Each sector and domain is also likely to have some of its own ‘keys’ that can hook into existing datasets (e.g. the Common Procurement Vocabulary for classifying public procurements in Europe). If you are lucky, they will be attached to relevant open datasets.

Care still needs to be taken to consider gaps in the lookup data (e.g. some countries lack open corporate register data; satellite data coverage varies; not all organisations have websites), and to avoid introducing biases through faulty assumptions (e.g. if assuming the ‘register office’ postcode of UK charities is where their beneficiaries are, then it looks like London gets more funding than it does). It’s also important to consider how easy it will be for those providing data to enter it. For example, do organisations know their registration number? (On the organisation identifiers point, this is one of the reasons I was involved in creating org-id.guide and there remains a lot still to do in this area).

Decide on your approach to categories

At the heart of many standardisation processes is classification: sorting needs, organisations, events or people into categories. Standardising categories can be notoriously difficult: and is often hard to do in a rush. You might find there are existing classification schemes you can draw upon, or you might find a need to create your own (or, as LandVoc has done, albeit over a number of years, to engage with an existing classification scheme to get the elements you need included).

Good documentation of the boundaries of a category (ideally with examples) is vital for them to be used in interoperable ways.

Many of the standards I’ve worked on have stepped back from settling categorisation debates, but representing classification elements in terms of:

  • A vocabulary – to allow different datasets to use different classification schemes
  • A code – that stays constant across languages
  • A label – that can be translated into local languages

This offers a way to at least avoid two people talking about different things with the same terms, but leaves the alignment problem to later.

In an ideal world, a rapid standardisation project might be able to provide ‘good enough’ categories for data collectors to start with, but then offer them some level of flexibility so that individual data collection exercises can address their local user needs by adapting core categorisations.

Semantic standards such as SKOS have a lot to offer to efforts to bring together data using heterogenous classification schemes: allowing not only hierarchical relationships (i.e. the ability to add a ‘narrower’ concept under a headline category), but also broad and narrow matches between neighbouring concepts. However, tools and skills for working well with this kind of data and classification structure are, in my experience, quite scarce.

Meta-data matters

One of the most important things to help intermediaries align different datasets is ‘data about the data’. Knowing who collected a dataset (ideally with ability to contact them), knowing when and where it was collected, and ideally having pointers to the survey forms or data collection instruments used can make the process of ingesting and reconciling disparate datasets at lot, lot easier.

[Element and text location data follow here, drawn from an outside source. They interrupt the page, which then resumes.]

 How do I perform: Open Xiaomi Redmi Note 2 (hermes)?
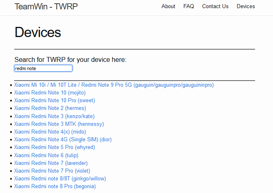point(50,108)
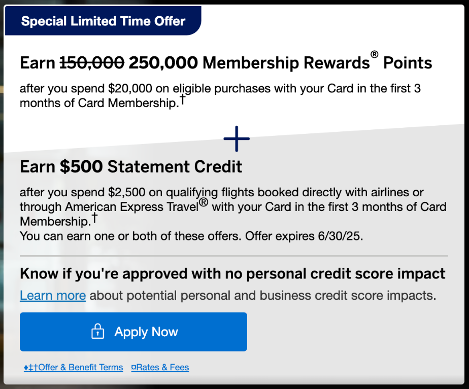Click the dagger footnote after Card Membership text
Viewport: 469px width, 389px height.
point(94,217)
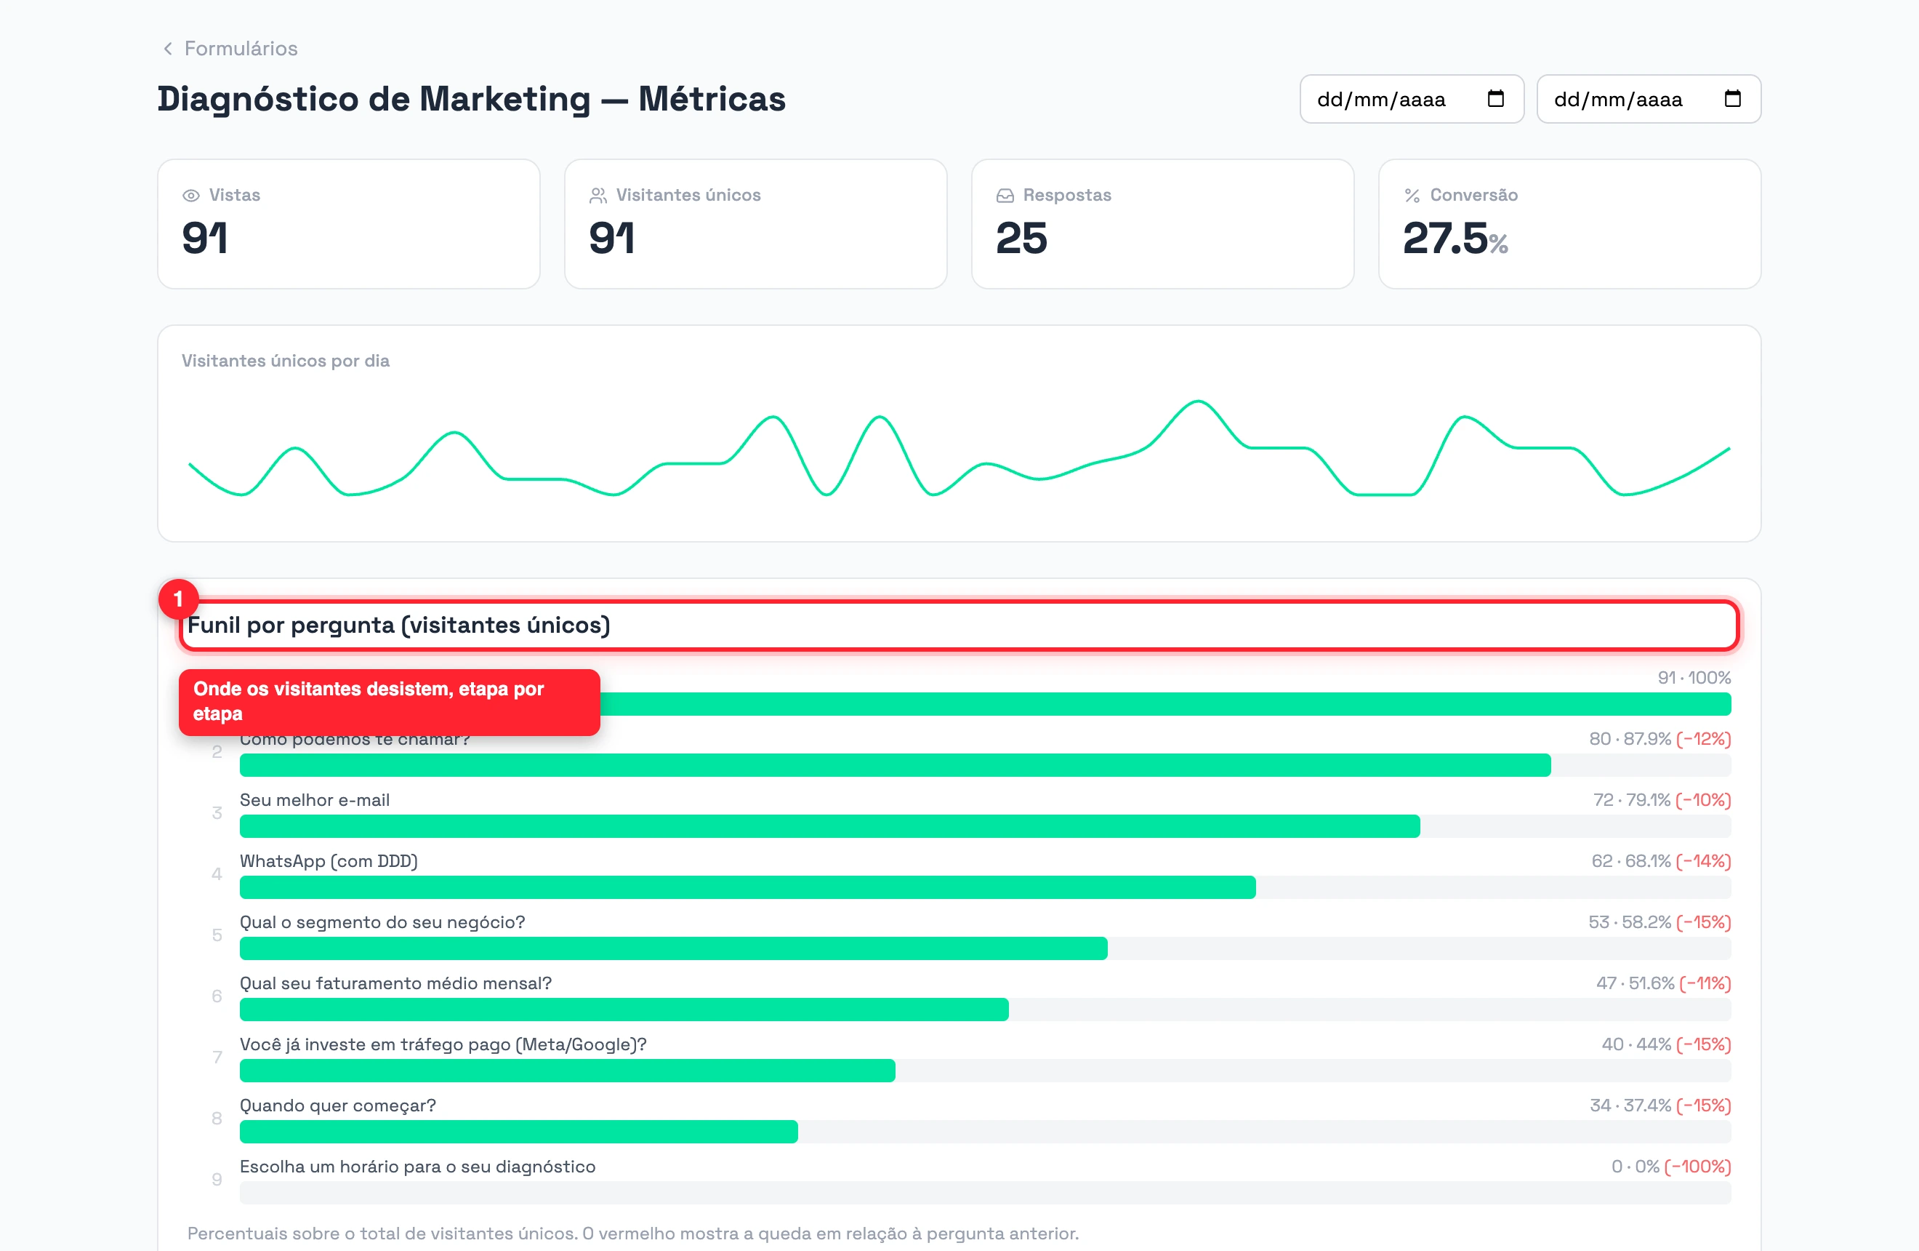Click the back chevron before Formulários
This screenshot has width=1919, height=1251.
point(168,49)
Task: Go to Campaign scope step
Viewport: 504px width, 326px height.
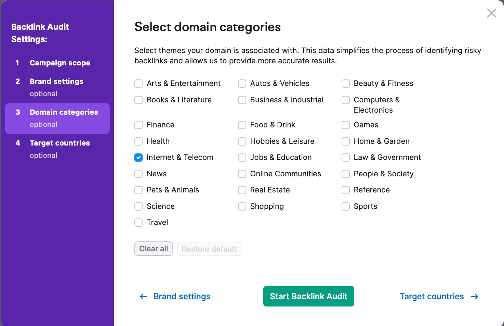Action: [60, 63]
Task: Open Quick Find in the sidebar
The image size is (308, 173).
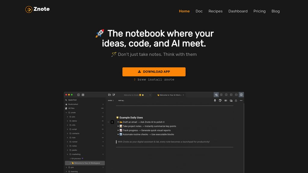Action: point(72,100)

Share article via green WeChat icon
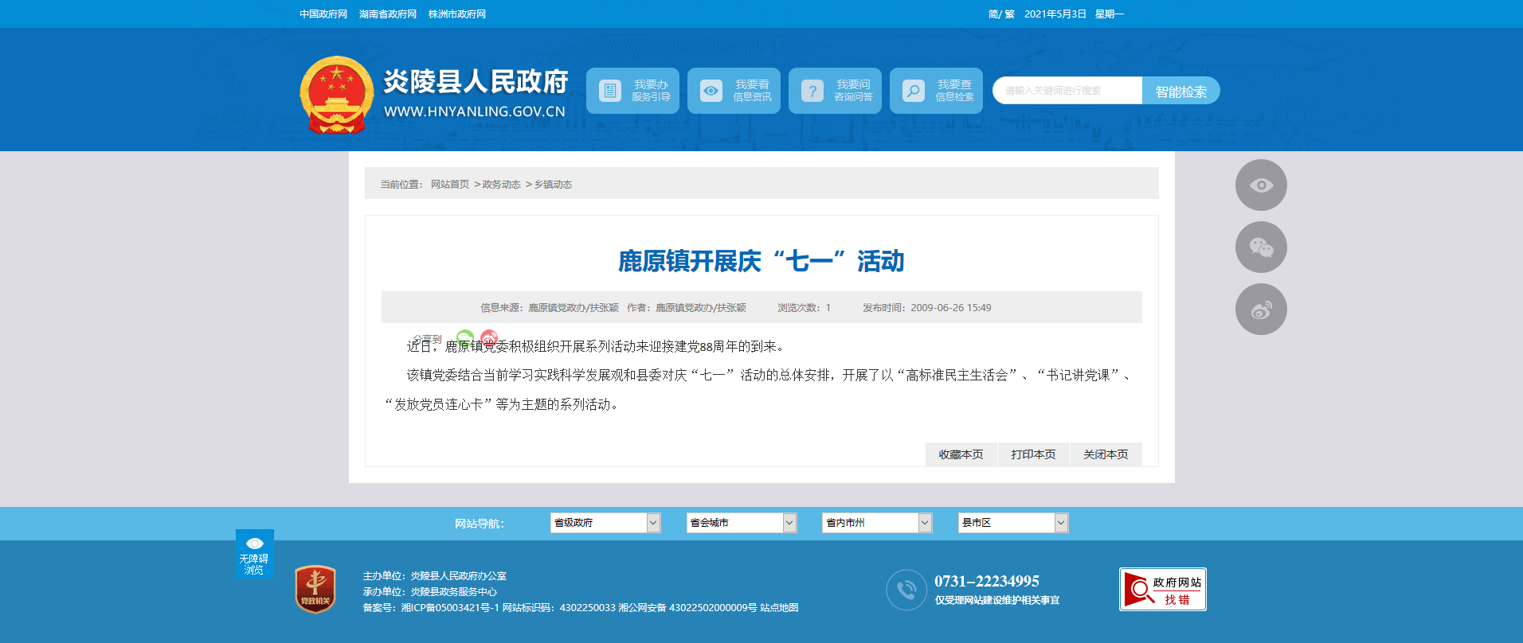point(465,337)
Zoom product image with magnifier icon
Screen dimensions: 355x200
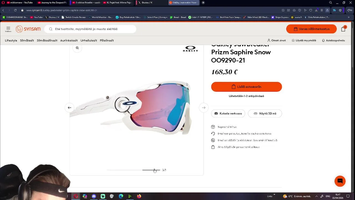pyautogui.click(x=77, y=48)
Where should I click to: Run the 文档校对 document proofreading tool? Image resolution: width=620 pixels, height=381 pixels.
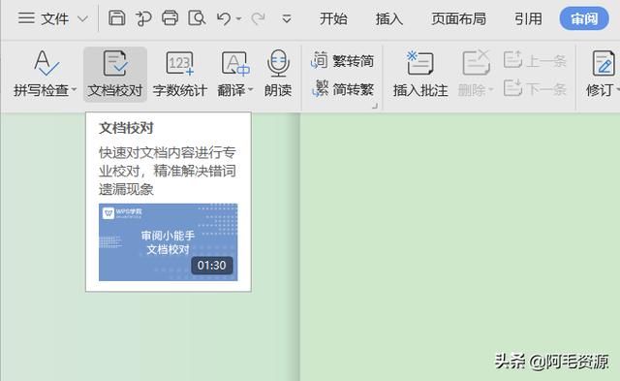coord(115,74)
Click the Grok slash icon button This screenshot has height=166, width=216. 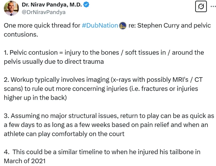(201, 7)
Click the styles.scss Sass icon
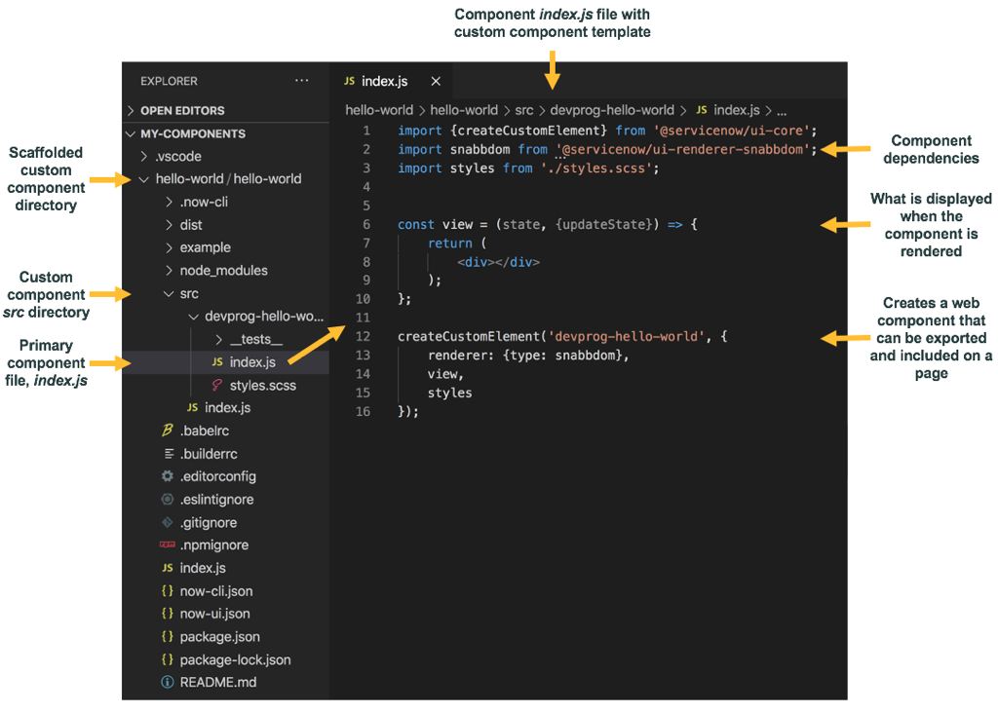The height and width of the screenshot is (713, 998). click(217, 386)
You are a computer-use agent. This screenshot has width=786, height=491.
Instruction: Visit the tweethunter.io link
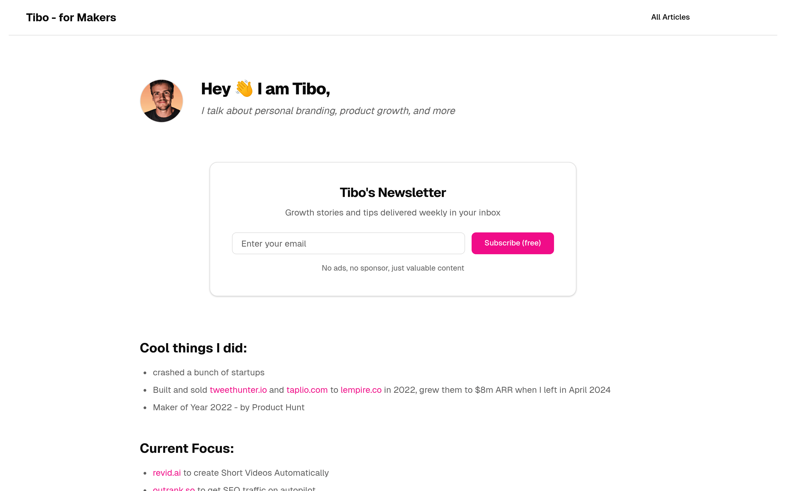click(238, 390)
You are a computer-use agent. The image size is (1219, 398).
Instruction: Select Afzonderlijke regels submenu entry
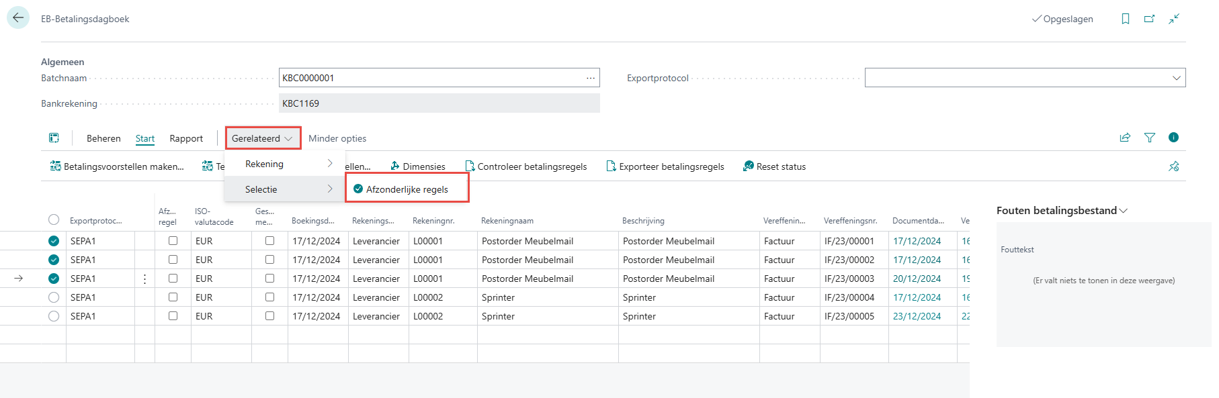click(407, 189)
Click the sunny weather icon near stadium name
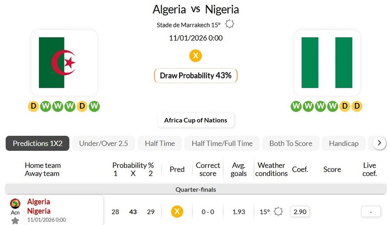This screenshot has height=225, width=390. pyautogui.click(x=229, y=24)
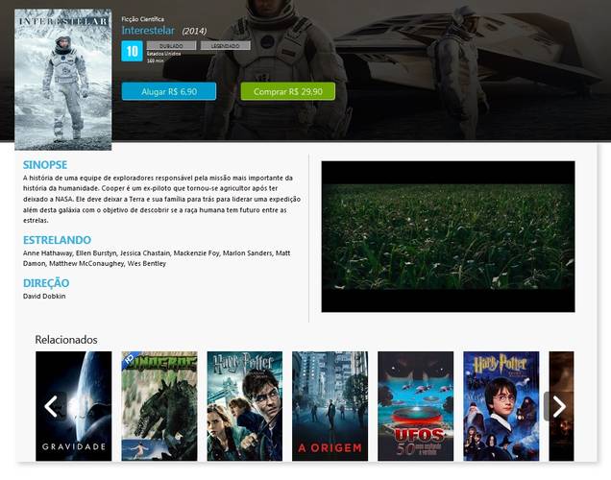611x480 pixels.
Task: Open the Harry Potter Sorcerer's Stone poster
Action: click(x=501, y=406)
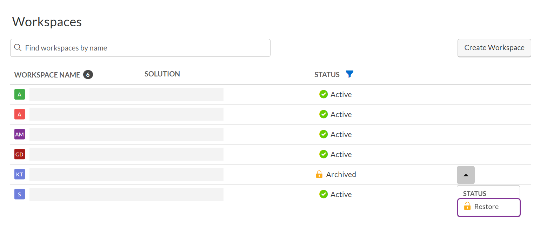Click the red A workspace avatar
Screen dimensions: 540x236
[x=19, y=114]
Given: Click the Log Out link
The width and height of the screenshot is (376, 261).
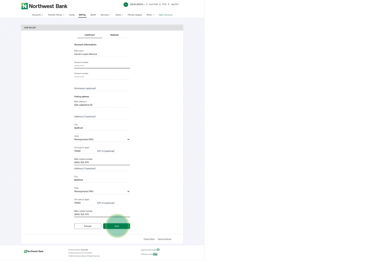Looking at the screenshot, I should 175,4.
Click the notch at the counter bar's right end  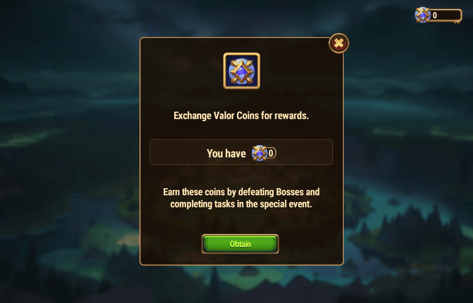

Conventions like MetaTab provide an easy way to get started providing standardised meta-data when circulating spreadsheets, and there are well established standards for meta-data in most domains.

Meta-data should also include clear information on restrictions or permissions that apply to re-use of a dataset, which brings me onto:

Don’t forget standards of data governance

The first question to ask before making use of any dataset that might contain sensitive information from individuals or organisations is: do I have the right to use this data? Does using or sharing this data (or analysis based on it), put anyone at risk?

As the responsible data initiative puts it, there is a:

…collective duty to account for unintended consequences of working with data by:

1) prioritising people’s rights to consent, privacy, security and ownership when using data in social change and advocacy efforts,

2) implementing values and practices of transparency and openness.

Working out early on a set of shared procedures for assessing the need for, obtaining and recording consents from data subjects for data sharing and re-use can avoid hitting barriers later on. This might take a number of forms, such as:

  • Suggested privacy policy terms that describe how data might be shared and re-used;
  • Identifying the different states that consent might take (.e.g. consent for data to be ‘shared’ with identified partners, or consent for non-personal data to be ‘open’ – drawing on the ODI’s data spectrum and how these should be encoded in each relevant row of a dataset;
  • Adding a section to meta-data templates for those sharing data to indicate who else data can be shared with, and if any fields should be masked from an open version of a dataset.

Standards are about people

Lastly, but by no means least – it is important to think of standards as a process, not a product. That documentation I mentioned at the start? That’s not for users: that’s for you. Because most of the time people don’t read documentation: they don’t have the time, or don’t know where to start. In reality, most of the standards I’ve worked on require conversations, engagement and feedback to help people align their data with them.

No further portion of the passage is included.